## Task statement
Set down the final part of the listing, which starts at the line containing "The height and" and runs to the last line, exactly and completely.

## Entries shown
=== Begin Enclosure ===

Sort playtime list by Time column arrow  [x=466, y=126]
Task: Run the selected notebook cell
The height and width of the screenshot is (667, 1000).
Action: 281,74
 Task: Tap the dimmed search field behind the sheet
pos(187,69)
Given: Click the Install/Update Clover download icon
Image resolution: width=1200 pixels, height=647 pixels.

=== End Enclosure ===

## Answer to this exercise
The height and width of the screenshot is (667, 1000).
Action: 281,74
 Task: Tap the dimmed search field behind the sheet
pos(187,69)
Given: Click the Install/Update Clover download icon
Image resolution: width=1200 pixels, height=647 pixels.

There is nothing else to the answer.